Снисходительное отношение Лемешева к своим поклонницам было вызвано, вероятно, тем обстоятельством, что многие из них были откровенно больными людьми. Как сказал певцу главврач психиатрической больницы, где однажды он выступил с концертом перед персоналом: «У меня в больнице целое отделение для ваших поклонниц. Они в таком состоянии, что их уже просто нельзя не госпитализировать. А знаете, в чем дело? Мы провели исследование и выяснили, что тембр вашего голоса воздействует на женщин эротически». И это не анекдот: с именем Лемешева на устах засыпали, его фото клали под подушку, от него хотелось иметь детей, маленьких лемешистов. Вокальный дар Сергея Яковлевича послужил реализации фрейдистских комплексов многих сотен женщин, да и некоторых мужчин[105]

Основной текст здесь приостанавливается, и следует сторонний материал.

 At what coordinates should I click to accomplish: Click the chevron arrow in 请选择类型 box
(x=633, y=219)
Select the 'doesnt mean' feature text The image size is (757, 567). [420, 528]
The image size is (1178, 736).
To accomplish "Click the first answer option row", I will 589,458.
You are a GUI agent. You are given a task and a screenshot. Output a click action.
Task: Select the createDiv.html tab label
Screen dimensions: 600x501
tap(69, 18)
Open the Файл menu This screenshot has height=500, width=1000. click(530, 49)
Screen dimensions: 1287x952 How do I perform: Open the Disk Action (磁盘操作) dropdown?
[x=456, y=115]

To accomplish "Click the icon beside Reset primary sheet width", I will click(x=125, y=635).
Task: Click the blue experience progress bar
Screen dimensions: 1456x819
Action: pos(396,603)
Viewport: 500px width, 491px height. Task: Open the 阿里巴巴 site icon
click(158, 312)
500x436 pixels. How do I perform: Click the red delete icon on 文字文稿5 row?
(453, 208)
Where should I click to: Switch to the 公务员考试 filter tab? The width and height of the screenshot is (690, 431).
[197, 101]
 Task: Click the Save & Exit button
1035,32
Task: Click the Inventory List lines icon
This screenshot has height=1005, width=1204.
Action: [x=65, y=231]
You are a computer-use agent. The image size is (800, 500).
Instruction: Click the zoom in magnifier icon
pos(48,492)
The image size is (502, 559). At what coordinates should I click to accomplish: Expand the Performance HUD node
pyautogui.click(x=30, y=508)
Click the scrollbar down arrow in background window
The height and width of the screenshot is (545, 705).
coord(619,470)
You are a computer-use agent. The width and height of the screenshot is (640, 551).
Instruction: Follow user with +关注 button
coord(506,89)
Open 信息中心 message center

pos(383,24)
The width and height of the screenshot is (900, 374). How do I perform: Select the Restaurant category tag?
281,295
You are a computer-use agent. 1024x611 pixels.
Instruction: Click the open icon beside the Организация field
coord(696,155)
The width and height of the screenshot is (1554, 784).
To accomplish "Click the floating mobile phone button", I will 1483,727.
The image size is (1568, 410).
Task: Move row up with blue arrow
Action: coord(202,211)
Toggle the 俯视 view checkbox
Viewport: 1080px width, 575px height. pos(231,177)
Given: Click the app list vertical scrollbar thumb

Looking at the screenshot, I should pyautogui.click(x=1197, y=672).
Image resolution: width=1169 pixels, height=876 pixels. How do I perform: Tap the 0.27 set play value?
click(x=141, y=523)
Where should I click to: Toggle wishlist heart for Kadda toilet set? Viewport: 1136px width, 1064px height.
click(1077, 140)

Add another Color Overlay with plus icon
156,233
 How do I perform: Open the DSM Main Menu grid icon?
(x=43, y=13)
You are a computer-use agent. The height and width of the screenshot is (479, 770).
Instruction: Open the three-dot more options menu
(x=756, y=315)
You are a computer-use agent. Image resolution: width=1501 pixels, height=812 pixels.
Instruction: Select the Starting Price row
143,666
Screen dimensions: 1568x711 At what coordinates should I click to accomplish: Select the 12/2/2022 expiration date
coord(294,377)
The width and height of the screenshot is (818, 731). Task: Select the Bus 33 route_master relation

.Знаменитая в XIX веке балерина Мария Тальони, законодательница моды (благодаря ей пачка стала частью балетного костюма), как-то раз недосчиталась в гримерке своих балетных туфель — это ее поклонники стащили их, дабы сварить и съесть под соусом. Ели с аппетитом, даже добавки не хватило. Не все, конечно, были готовы откусить кусок шляпы Лемешева. Встречались и нормальные поклонницы — интеллигентные и симпатичные женщины. Дочь певца запомнила их в лицо: «Елена Георгиевна Невежина занимала высокий пост в Архитектурном управлении Москвы. Она познакомилась с папой, преподнеся ему поэму собственного сочинения под названием “Лемешиада”, и так попала в узкий круг из шести папиных поклонниц, вхожих в наш дом. Вообще, папа старался относиться к своим обожательницам с пониманием и уважением. Избегая прямого контакта, он считал своим долгом хотя бы парой строк отвечать на каждое письмо, которое приходило ему по почте. На каждое! И это при том, что он всю жизнь страдал от своей популярности, из-за которой не мог позволить себе просто взять авоську и пойти в магазин за продуктами. Папу тяготило не только внимание — он в принципе плохо переносил толпу. Он ведь с детства привык целыми днями находиться один, да еще и не в городе, а в деревне…»[106]
Лемешев с авоськой — согласитесь, зрелище занятное, а в авоське — буханка хлеба, кильки в томате и кефир с зеленой крышкой…Не менее забавно выглядел бы Иван Семенович Козловский в очереди за ливерной колбасой и любимой горилкой с Полтавщины — да ему бы все это бесплатно завернули в любом гастрономе. В противовес лемешисткам в Москве организовалась еще одна группа фанаток — козловитянки или козловистки, они же козлихи, которые вели себя похожим образом по отношению к Козловскому. Разве что после дуэли с Онегиным не хлопали креслами в зрительном зале, да еще не бегали вокруг театра — суеверный Иван Семенович предпочитал выходить из одного и того же подъезда.
Между наиболее активными представителями двух противоборствующих лагерей иногда случались даже «стычки боевые, да говорят еще какие», заканчивающиеся в отделениях милиции. Побеждали лемешистки. Во-первых, их было больше, ибо Лемешев обладал широчайшей популярностью именно у простого народа, так как не гнушался песнями советских композиторов («Помнишь мама моя, как девчонку чужую», «Пшеница золотая» и т. д.). Если Козловский отказался сниматься в «Музыкальной истории» в 1940 году, предложив перенести съемки в Москву по причине якобы своей занятости, то Лемешев с радостью поехал в Ленинград, сыграв самую известную свою роль, оставшуюся в памяти советского народа. Во время войны в кинотеатрах зрители вставали, когда на экране появлялся Сергей Яковлевич в роли шофера Петьки Говоркова. Все-таки кино было самым главным из искусств. Во-вторых, лемешистки были более агрессивны, по той причине, которую озвучил главврач психбольницы: особое влияние голоса Лемешева на некоторые специфические особенности женского организма (голос Козловского также приводил женщин к оргазму, но не такому эмоциональному).